Simplifying a Legendre polynomial

dwsmith

Well-known member
Given the following expression
$\mathcal{P}_{n}(0) = \left.\frac{1}{2^{n}n!}\frac{d^{n}}{dx^{n}} \sum_{k = 0}^{n}\binom{n}{k}(x^2)^k(-1)^{n - k}\right|_{x = 0}, \qquad (*)$
I know for $$k$$ even we get
$\mathcal{P}_{n}(0) = \frac{1}{2^{n}n!}\binom{n}{\frac{n}{2}}n!(-1)^{n / 2}. \qquad (**)$
However, I don't see how this is done.
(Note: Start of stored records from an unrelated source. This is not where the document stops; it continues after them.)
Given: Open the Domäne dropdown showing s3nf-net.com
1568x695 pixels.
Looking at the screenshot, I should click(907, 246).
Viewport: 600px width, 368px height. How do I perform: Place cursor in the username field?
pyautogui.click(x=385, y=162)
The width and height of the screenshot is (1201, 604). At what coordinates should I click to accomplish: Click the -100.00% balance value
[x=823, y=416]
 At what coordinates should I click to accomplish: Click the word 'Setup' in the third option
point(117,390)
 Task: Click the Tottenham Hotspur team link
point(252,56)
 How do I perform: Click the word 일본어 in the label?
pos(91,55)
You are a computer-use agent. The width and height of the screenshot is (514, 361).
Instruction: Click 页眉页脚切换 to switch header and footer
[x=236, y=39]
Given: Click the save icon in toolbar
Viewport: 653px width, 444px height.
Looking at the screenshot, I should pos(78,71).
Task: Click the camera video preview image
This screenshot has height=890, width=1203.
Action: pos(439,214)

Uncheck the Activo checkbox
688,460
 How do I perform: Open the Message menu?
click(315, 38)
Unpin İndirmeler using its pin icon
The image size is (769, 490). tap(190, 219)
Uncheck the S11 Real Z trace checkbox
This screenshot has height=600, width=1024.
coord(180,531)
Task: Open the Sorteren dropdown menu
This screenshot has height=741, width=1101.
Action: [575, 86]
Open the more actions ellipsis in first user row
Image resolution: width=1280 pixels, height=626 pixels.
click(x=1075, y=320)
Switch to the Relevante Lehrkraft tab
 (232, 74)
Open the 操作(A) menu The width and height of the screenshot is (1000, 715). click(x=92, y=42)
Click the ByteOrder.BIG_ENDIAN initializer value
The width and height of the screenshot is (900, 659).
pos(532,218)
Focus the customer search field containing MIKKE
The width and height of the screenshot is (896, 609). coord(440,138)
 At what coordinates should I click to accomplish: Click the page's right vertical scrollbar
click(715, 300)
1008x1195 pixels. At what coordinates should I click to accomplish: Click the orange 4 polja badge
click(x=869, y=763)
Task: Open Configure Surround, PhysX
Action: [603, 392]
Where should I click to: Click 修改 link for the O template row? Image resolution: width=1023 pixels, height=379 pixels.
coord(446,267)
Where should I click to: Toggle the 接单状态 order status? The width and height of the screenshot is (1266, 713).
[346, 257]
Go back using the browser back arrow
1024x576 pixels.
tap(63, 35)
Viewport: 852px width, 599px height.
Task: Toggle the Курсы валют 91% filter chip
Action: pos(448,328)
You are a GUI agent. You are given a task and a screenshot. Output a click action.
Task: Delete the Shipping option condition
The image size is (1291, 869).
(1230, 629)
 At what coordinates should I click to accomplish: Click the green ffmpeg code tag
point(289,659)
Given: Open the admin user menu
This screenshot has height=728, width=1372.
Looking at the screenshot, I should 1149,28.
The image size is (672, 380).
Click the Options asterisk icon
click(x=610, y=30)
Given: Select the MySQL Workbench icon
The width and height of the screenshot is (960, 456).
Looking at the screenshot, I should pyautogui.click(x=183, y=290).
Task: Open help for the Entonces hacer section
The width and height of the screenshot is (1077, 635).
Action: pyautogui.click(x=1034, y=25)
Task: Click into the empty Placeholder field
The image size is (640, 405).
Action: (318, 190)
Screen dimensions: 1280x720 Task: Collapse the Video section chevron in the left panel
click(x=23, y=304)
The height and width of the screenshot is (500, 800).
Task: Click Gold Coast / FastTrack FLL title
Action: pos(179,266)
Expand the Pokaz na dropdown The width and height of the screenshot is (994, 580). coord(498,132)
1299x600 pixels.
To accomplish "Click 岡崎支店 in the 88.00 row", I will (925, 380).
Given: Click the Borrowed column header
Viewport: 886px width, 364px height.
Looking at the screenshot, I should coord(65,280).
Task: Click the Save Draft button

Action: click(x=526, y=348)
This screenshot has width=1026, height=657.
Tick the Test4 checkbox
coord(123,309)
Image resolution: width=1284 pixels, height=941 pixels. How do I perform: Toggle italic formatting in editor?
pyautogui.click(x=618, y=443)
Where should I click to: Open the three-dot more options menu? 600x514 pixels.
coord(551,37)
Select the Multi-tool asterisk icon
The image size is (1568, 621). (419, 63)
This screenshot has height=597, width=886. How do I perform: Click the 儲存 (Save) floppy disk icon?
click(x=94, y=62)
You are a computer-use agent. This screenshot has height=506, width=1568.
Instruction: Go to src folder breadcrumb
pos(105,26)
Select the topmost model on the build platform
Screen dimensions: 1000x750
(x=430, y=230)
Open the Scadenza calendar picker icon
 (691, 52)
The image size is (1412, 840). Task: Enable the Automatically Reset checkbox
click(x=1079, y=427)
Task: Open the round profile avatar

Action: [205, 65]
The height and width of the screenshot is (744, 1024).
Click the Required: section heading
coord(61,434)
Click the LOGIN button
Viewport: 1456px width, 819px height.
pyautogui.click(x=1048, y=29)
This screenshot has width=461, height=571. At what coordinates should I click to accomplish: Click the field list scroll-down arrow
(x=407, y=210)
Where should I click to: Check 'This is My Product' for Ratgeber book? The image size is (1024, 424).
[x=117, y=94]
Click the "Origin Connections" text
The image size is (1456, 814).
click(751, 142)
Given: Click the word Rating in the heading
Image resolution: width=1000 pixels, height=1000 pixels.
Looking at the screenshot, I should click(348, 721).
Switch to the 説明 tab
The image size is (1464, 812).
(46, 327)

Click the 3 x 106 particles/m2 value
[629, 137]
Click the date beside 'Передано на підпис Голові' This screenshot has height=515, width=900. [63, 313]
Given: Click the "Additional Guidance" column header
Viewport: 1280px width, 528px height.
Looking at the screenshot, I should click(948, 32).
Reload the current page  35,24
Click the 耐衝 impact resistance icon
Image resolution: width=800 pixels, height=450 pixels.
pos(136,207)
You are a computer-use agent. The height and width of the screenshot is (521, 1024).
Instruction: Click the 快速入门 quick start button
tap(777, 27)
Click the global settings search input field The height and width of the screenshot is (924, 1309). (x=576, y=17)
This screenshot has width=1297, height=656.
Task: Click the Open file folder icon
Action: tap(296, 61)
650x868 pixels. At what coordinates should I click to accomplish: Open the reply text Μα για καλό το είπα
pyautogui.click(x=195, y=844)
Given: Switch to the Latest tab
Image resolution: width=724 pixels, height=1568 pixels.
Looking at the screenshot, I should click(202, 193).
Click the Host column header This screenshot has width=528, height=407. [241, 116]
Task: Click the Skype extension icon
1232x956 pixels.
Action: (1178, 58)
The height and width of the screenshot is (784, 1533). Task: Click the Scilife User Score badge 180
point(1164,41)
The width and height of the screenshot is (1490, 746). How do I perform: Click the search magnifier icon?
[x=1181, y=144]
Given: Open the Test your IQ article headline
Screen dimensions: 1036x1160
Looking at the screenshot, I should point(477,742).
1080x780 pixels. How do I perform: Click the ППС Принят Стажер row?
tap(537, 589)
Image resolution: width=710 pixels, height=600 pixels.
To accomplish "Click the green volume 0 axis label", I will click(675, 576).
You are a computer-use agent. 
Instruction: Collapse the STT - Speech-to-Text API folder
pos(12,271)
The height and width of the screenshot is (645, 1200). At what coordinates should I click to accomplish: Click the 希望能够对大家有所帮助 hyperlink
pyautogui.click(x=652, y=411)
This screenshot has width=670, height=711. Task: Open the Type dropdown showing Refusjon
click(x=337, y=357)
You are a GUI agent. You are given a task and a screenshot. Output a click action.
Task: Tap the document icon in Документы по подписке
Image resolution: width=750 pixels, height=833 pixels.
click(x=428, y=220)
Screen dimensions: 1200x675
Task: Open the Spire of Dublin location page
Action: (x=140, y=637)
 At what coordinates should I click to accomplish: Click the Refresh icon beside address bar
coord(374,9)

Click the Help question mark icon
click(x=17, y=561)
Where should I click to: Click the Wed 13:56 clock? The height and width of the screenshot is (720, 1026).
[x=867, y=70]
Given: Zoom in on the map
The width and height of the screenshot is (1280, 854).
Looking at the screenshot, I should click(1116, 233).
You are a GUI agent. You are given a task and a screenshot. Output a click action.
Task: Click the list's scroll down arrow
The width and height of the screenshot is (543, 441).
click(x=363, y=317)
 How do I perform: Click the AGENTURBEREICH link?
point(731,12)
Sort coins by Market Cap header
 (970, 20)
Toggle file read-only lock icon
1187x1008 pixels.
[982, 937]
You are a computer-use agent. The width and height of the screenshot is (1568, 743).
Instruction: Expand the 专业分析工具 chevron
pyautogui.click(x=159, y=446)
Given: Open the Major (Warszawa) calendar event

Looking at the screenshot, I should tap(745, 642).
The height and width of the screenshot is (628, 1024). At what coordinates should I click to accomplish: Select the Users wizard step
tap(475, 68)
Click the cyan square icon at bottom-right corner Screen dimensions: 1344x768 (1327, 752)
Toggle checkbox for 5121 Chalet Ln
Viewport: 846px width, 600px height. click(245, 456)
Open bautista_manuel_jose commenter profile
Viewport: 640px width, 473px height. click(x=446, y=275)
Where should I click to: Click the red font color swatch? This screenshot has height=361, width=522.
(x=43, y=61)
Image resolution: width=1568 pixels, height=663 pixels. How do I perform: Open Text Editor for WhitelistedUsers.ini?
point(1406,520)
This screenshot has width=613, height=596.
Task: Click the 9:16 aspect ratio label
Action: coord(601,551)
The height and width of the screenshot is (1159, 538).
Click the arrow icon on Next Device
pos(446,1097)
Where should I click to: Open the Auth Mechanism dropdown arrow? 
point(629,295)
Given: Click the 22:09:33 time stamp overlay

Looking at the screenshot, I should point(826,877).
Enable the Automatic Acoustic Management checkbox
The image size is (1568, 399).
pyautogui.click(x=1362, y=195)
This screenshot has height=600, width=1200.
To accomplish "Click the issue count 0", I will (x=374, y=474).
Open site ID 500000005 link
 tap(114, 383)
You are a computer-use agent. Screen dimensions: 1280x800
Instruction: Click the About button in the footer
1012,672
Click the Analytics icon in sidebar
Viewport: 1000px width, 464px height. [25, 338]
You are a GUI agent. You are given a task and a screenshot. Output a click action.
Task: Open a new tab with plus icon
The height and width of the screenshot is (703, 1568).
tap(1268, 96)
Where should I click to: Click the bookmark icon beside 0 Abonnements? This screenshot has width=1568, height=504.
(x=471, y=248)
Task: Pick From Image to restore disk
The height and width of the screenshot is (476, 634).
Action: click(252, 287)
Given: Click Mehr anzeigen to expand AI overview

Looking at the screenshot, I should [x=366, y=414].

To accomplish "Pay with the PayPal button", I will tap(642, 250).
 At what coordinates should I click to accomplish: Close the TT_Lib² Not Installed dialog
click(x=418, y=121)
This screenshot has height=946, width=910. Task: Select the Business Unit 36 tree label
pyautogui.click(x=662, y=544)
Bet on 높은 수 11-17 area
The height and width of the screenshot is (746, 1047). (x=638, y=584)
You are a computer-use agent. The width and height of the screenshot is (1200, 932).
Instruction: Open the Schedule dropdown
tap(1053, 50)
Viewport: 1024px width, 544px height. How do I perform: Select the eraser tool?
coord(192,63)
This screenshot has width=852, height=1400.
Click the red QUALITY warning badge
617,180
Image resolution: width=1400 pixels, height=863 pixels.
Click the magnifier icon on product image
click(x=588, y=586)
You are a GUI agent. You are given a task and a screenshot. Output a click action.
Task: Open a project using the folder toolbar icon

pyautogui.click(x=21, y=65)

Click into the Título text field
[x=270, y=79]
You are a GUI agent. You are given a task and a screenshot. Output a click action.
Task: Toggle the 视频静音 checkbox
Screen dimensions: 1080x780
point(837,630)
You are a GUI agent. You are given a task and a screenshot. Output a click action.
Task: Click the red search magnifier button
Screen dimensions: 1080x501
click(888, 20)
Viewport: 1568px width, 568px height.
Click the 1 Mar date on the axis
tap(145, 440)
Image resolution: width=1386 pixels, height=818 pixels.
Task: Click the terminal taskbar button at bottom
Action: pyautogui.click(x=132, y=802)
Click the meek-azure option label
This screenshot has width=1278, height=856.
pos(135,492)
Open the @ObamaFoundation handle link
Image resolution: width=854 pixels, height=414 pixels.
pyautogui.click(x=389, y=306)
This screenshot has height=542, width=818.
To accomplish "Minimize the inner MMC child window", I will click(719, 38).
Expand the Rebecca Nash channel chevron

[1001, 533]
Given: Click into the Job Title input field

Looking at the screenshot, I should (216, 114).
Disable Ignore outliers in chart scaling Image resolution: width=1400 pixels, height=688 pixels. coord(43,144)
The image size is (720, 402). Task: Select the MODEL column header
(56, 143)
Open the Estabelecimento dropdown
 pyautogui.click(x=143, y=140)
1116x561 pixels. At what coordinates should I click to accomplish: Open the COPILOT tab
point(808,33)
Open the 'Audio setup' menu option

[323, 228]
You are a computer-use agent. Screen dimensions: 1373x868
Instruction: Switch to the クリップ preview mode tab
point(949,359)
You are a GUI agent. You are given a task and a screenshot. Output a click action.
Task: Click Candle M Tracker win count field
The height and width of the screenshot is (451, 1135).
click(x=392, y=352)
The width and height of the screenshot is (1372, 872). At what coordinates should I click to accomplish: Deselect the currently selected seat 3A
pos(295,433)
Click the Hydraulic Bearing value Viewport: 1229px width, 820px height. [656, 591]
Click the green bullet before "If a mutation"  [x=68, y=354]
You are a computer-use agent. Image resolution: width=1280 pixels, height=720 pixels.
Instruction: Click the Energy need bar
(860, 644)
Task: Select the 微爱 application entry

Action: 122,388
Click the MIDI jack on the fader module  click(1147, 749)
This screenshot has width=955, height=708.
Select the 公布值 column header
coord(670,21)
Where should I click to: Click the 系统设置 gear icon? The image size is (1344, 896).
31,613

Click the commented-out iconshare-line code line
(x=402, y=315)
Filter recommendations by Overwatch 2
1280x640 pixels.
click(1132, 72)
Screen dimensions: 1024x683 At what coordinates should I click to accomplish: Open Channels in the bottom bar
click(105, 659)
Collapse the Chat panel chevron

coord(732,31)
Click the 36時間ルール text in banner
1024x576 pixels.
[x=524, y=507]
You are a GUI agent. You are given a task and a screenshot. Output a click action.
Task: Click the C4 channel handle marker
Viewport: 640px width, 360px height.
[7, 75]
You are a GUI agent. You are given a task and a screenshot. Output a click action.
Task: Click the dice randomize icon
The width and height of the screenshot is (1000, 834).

Can someone explain how we go from $$(*)$$ to $$(**)$$?

girdav

Member
The key point is the computation of $\frac{d(x^p)}{dx^q}$: if $q>p$ this is $0$, if $p<q$ this gives, evaluated at $0$, again $0$. And the $p$-th derivative of $x^p$ is $p!$.

dwsmith

Well-known member
How does this simplify?
\begin{align*}
I_{n} &= \frac{1}{2n + 1}\left[\frac{1}{2^{n - 1}}
\binom{n - 1}{\frac{n - 1}{2}}(-1)^{(n - 1)/2} -
\frac{1}{2^{n + 1}}
\binom{n + 1}{\frac{n + 1}{2}}(-1)^{(n + 1)/2}\right]\\
&= \frac{1}{(2n + 1)2^{n - 1}\left[\left(\frac{n - 1}{2}\right)!\right]^2} \left[(n-1)!(-1)^ {(n - 1)/2} - \frac{4}{n^2}(-1)^{(n + 1)/2}\right]\\
&= ???\\
&= \frac{(-1)^{(n - 1)/2}}{2^{n - 1}}\frac{(n - 1)!}{
\left(\frac{n - 1}{2}\right)!\left(\frac{n - 1}{2}\right)!}
\frac{1}{n + 1}
\end{align*}